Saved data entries
------------------------------

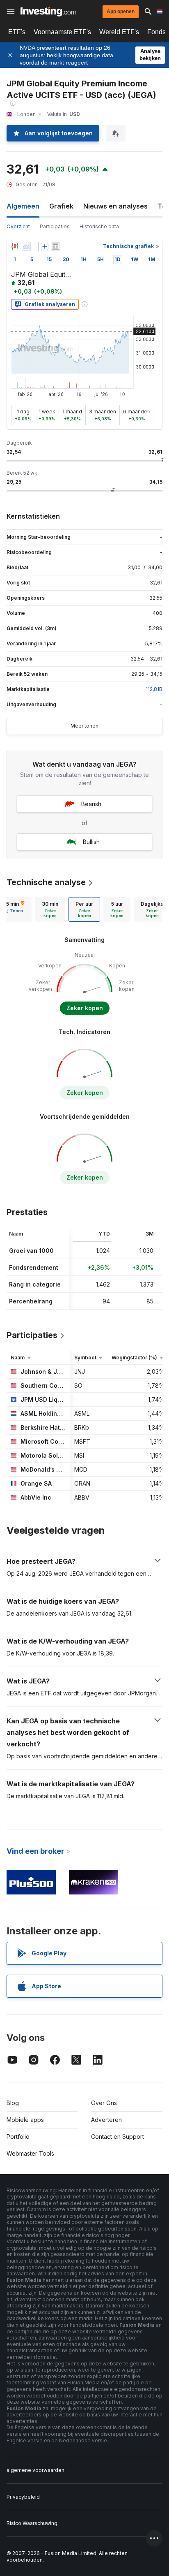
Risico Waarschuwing (32, 2523)
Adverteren (106, 2119)
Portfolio (18, 2136)
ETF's (16, 31)
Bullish (91, 841)
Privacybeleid (23, 2497)
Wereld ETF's (119, 31)
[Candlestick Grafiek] (14, 246)
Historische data (99, 226)
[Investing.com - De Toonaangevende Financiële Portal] (48, 11)
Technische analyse (46, 882)
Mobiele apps (25, 2119)
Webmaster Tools (30, 2153)
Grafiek (61, 206)
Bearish (91, 803)
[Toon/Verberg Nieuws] (55, 246)
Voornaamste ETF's (62, 31)
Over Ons (104, 2102)
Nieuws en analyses (115, 206)
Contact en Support (117, 2136)
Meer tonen (84, 726)
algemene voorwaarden (35, 2470)
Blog (13, 2102)
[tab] (50, 909)
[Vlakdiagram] (26, 246)
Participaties (55, 226)
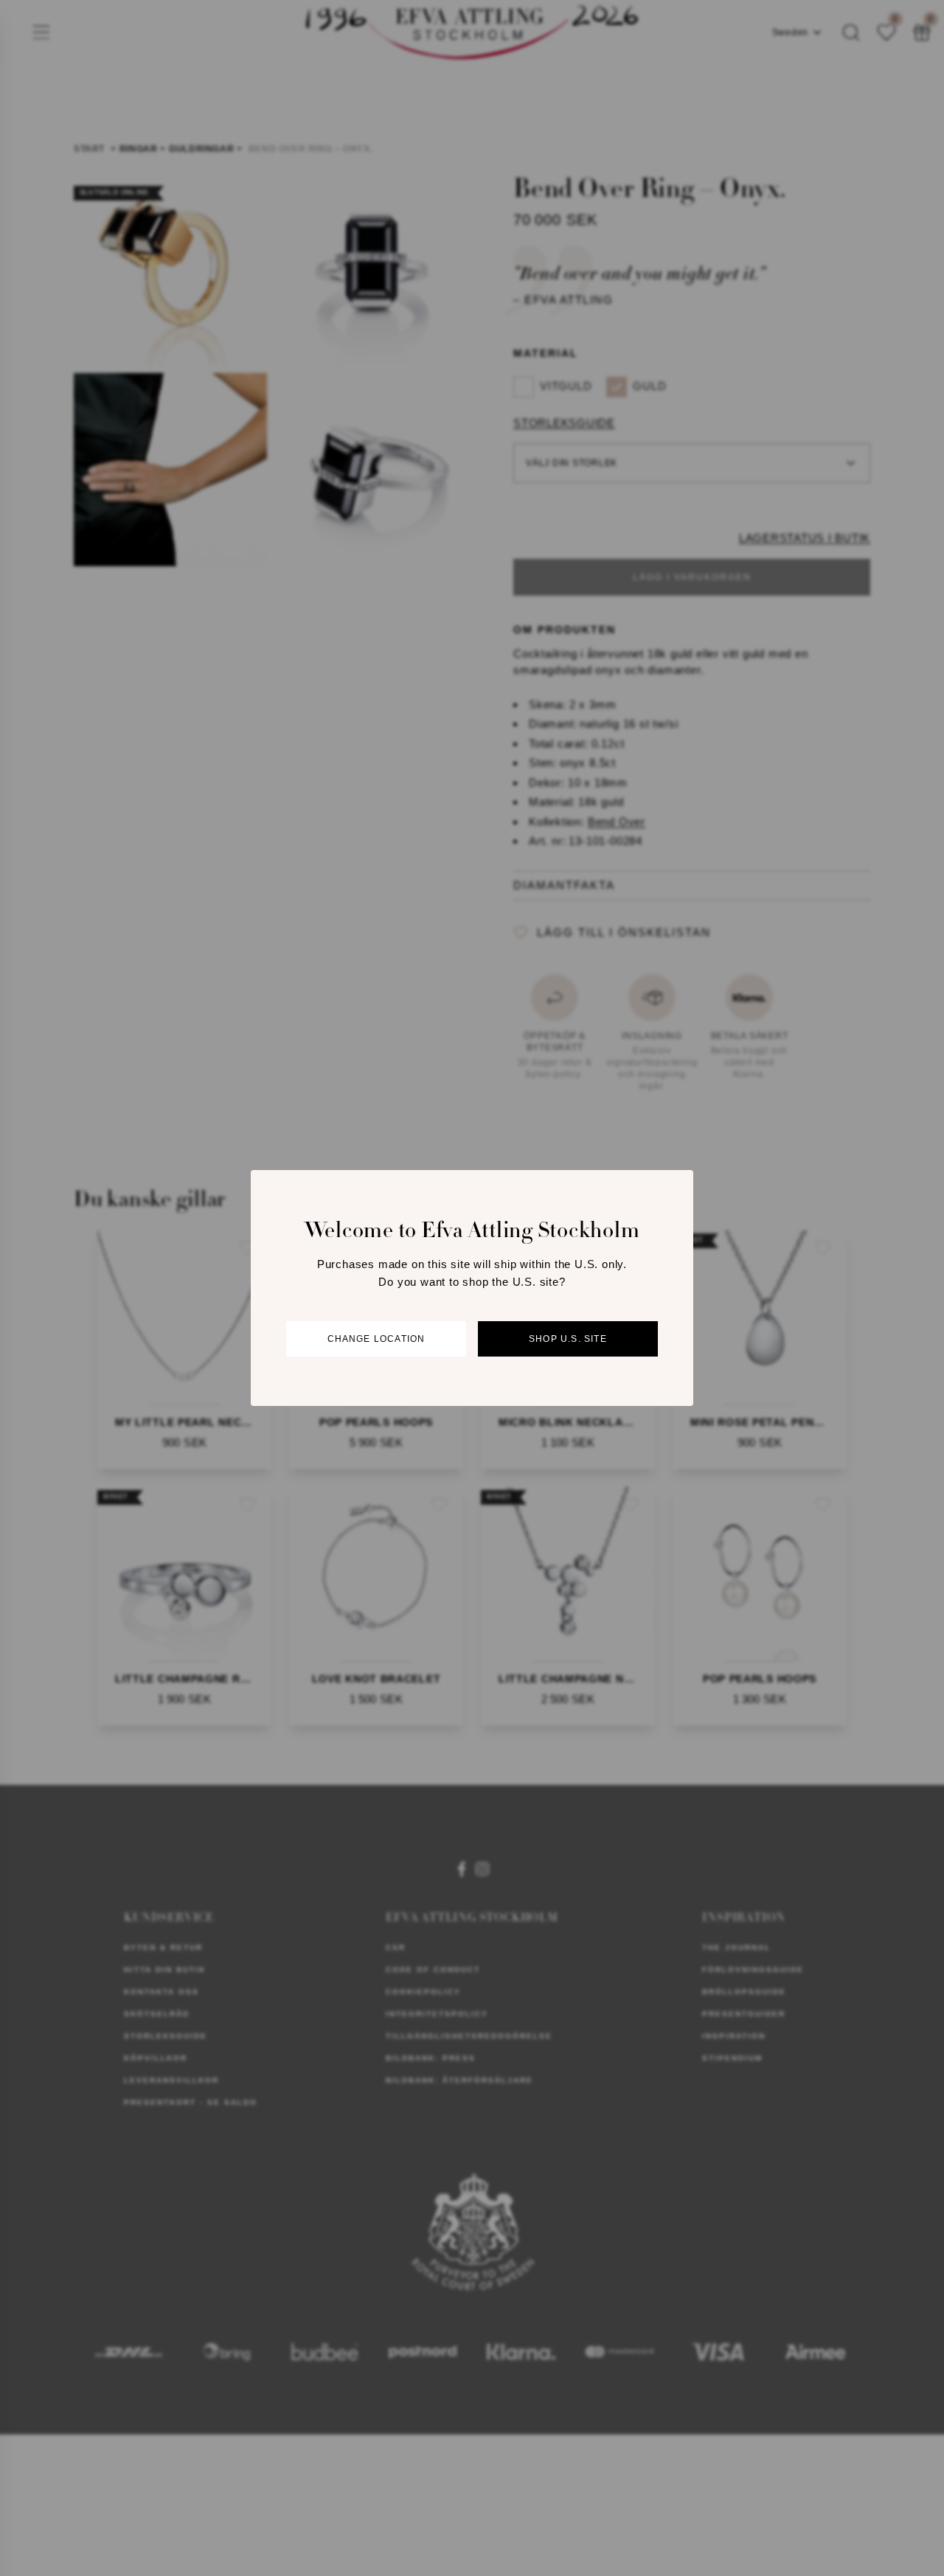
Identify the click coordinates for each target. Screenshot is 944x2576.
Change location (376, 1339)
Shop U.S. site (568, 1339)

------------------------------

Every line above that holds the word "Nieuws" needs to be copied.

[Toon/Verberg Nieuws] (55, 246)
Nieuws en analyses (115, 206)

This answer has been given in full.